#### Passage given:
# Having problems getting kittens to start feeding



## lottiepatch (May 1, 2008)

I have two 4 week and 4 day old kittens. They show no interest in trying any food or even kitten milk. Am I trying too early. They seem very bright and healthy, inquisitive too. Any tips on how you do it. Many thanks


----------



## Jeanie (Jun 18, 2003)

Just put some pureed food on your finger and if they don't lick it off, put some on their little lips! Within a day or two, put it in a dish and gently lead their chins down to the dish of pureed food. They will walk in it, lick it off each other, and make quite a mess, but within a few days, they'll learn; don't worry!


----------



## lottiepatch (May 1, 2008)

Thank you, I'll keep on trying! They are clever in the fact that they have taught themselves to use the litter tray.


----------



## Trouble (Apr 22, 2008)

I've been getting mineto lap up milk from their bowls right now, and I'm gonna gradually shift to solid after they get used to it. They do get distracted really easy though.


----------



## Stephie (Feb 4, 2005)

#### Problem description:
Continue the forum thread about getting kittens to start eating, beginning with the post that belongs under its final heading.

#### Dataset content:

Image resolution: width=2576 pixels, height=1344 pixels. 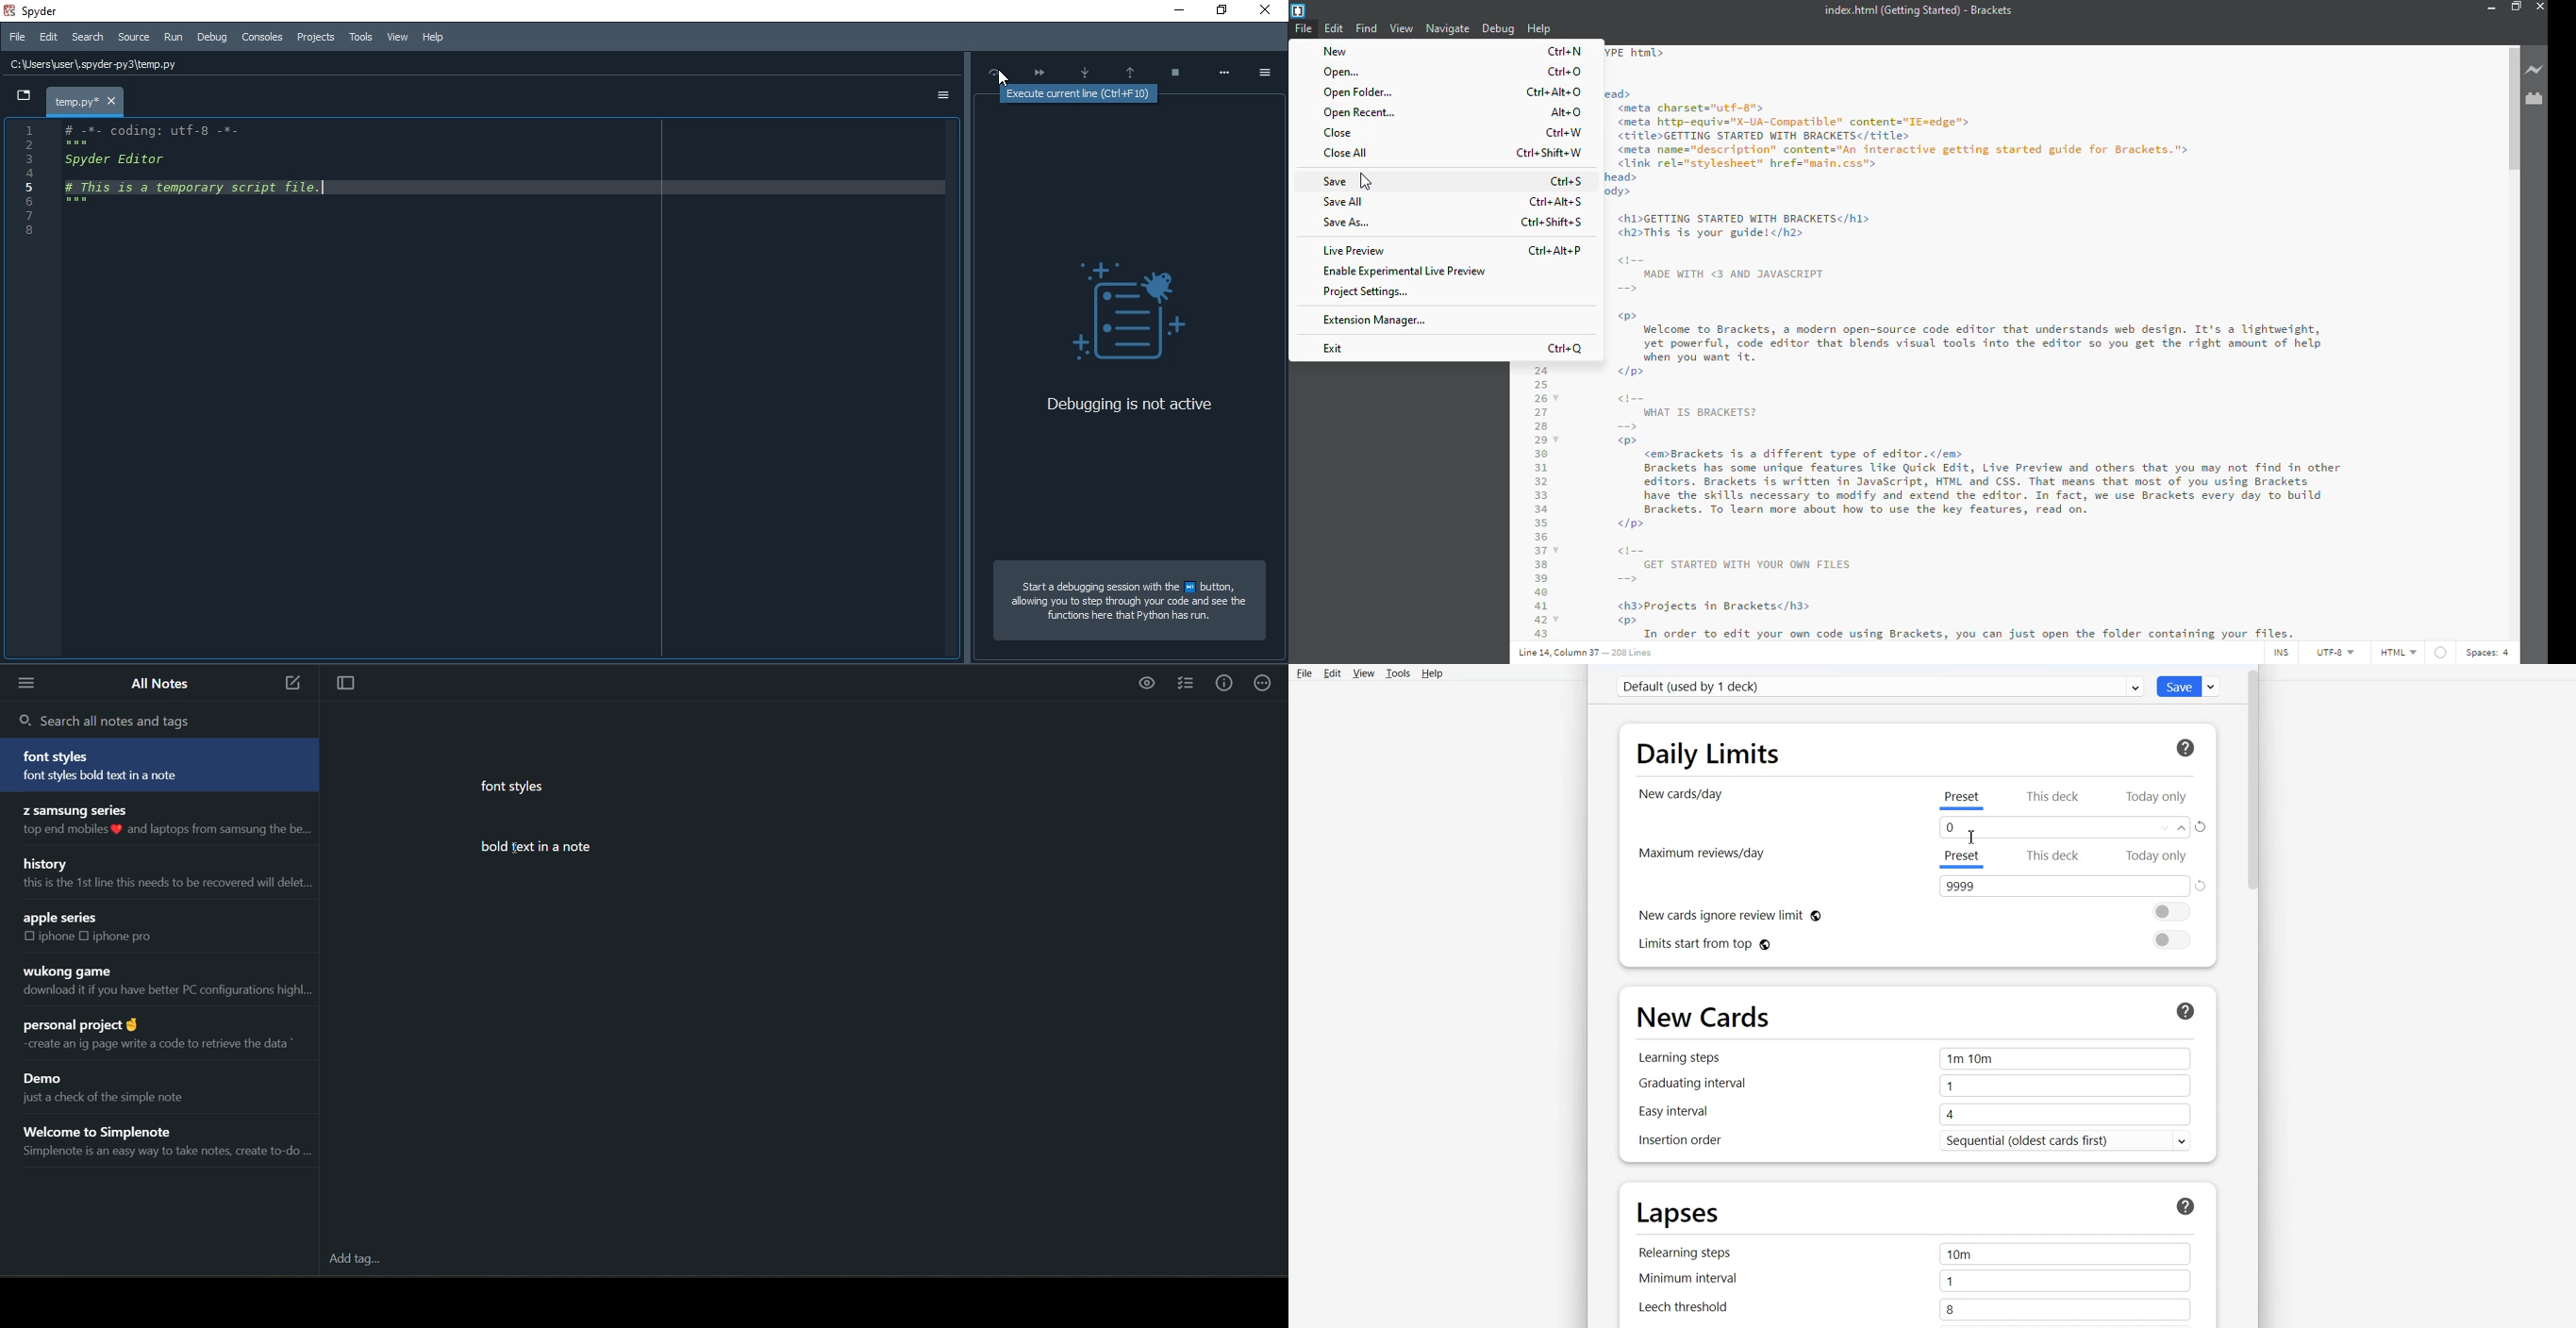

#### Expected answer:
There is no hard and fast rule with this, when Willow had her kittens I was in a complete panic becuase at 8 weeks I still couldn't tempt them with anything. I tried everything and eventually one of them decided to have a try of some fish I had boiled up for Willow and a few days later the others wanted a go. Funnily enough it was the smallest little girl in the litter who was the pioneer for solid food and once she started there was no stopping her. She made the funniest growly squeaks when she was eating and would batter the others if they came near the bowl. It really was the cutest thing. I wouldn't be too concerned at 4 weeks provided that they are still feeding well from Mum and that Mum is happy about that and eating enough herself.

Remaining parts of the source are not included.